TO DO:
Quote the entries below from the line with "Секреты красоты (1148, 1649)" through the line with "Команда (285, 2317)", both ends included, and only those lines.

SUPPLIED DATA:
= = = = = = =
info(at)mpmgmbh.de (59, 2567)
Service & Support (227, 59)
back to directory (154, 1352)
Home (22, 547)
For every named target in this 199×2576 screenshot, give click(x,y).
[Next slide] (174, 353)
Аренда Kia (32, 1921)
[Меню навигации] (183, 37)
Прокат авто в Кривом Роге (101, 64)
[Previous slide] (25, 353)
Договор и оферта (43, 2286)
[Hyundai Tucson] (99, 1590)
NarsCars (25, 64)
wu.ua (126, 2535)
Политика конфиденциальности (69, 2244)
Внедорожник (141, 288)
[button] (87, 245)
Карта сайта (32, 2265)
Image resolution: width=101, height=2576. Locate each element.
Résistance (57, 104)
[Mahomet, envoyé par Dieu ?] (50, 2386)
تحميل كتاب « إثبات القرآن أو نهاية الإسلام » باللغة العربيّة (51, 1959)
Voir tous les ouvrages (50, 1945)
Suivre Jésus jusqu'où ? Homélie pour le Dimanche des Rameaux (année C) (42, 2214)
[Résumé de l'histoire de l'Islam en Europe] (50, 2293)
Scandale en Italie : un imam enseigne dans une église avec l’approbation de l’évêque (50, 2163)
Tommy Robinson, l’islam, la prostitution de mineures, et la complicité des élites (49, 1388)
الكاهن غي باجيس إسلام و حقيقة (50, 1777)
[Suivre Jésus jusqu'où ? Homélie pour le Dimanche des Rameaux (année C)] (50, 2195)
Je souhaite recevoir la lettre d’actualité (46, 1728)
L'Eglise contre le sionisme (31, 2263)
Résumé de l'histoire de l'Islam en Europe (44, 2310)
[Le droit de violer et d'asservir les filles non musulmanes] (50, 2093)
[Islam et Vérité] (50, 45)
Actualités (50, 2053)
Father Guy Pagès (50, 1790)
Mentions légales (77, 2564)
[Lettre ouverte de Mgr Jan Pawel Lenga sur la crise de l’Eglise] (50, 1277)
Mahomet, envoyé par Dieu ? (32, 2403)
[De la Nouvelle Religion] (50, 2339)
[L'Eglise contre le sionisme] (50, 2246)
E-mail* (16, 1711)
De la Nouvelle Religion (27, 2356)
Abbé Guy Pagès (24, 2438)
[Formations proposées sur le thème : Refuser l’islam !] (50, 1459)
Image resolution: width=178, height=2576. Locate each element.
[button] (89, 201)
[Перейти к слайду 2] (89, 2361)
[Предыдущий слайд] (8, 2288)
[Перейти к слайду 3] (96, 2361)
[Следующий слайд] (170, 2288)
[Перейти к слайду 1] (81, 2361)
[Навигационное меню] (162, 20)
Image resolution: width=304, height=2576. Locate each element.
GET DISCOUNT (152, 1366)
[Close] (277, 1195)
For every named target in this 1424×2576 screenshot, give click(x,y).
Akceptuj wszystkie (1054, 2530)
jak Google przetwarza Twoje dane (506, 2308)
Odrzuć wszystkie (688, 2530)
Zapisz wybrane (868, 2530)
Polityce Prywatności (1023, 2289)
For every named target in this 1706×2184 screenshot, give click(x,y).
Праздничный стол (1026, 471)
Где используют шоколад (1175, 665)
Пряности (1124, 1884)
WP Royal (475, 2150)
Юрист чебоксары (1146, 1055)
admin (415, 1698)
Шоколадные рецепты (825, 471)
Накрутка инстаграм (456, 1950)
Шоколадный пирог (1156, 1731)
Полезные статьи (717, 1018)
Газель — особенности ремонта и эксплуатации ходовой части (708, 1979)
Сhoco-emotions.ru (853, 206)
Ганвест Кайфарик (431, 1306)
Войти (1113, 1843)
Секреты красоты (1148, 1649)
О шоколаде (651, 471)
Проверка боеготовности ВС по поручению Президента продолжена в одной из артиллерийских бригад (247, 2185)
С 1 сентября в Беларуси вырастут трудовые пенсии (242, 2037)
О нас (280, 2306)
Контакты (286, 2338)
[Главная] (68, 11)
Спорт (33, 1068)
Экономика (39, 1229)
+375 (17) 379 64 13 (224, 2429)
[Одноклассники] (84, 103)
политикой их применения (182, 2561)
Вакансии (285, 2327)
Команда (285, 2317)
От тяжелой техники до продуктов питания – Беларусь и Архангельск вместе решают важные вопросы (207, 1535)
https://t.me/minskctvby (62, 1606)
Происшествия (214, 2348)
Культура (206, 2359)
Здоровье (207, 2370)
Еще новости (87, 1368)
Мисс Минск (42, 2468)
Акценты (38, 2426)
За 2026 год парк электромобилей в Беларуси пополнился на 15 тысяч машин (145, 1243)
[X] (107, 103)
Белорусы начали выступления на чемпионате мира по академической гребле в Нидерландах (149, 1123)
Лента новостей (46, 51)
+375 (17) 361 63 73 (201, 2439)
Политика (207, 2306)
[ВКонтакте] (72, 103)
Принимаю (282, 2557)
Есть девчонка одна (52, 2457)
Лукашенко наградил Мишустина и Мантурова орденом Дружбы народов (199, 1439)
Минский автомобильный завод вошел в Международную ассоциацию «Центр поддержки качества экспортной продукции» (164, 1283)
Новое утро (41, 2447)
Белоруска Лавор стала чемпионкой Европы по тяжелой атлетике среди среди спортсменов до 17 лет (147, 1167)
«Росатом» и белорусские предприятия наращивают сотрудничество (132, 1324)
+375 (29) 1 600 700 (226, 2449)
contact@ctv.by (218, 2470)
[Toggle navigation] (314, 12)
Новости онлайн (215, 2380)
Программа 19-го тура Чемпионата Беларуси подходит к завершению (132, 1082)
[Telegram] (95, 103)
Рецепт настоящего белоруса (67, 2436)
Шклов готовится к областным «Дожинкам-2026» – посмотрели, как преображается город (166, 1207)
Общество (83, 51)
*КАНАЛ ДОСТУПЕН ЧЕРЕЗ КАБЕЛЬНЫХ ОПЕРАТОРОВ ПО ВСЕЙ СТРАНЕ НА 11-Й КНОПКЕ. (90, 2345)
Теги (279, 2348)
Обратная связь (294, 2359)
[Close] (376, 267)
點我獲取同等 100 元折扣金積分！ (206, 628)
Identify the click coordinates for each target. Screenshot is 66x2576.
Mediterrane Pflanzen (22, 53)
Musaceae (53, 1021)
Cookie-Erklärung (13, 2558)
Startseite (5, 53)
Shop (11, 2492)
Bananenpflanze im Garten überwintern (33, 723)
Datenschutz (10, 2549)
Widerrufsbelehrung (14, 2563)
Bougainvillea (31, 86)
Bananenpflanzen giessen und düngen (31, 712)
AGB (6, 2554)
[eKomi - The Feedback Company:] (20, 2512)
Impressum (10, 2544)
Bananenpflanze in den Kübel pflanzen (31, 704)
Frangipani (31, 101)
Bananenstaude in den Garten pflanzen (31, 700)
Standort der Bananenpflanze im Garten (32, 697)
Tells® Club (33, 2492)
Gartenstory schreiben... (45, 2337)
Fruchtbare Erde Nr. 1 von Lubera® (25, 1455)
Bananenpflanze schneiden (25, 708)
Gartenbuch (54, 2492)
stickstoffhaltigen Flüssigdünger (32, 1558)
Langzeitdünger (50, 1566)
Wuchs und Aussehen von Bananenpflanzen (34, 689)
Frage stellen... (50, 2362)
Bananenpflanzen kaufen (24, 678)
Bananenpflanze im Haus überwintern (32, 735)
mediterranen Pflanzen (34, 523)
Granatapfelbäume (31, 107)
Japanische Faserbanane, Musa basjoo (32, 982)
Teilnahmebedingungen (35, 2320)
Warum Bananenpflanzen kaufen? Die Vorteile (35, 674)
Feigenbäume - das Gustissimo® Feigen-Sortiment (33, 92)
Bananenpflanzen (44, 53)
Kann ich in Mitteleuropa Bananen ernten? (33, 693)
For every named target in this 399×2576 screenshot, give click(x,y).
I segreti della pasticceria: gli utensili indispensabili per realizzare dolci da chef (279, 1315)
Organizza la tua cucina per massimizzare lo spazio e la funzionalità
= = = = = = =
TASK ANSWER:
Секреты красоты (1148, 1649)
О шоколаде (651, 471)
Проверка боеготовности ВС по поручению Президента продолжена в одной из артиллерийских бригад (247, 2185)
С 1 сентября в Беларуси вырастут трудовые пенсии (242, 2037)
О нас (280, 2306)
Контакты (286, 2338)
[Главная] (68, 11)
Спорт (33, 1068)
Экономика (39, 1229)
+375 (17) 379 64 13 (224, 2429)
[Одноклассники] (84, 103)
политикой их применения (182, 2561)
Вакансии (285, 2327)
Команда (285, 2317)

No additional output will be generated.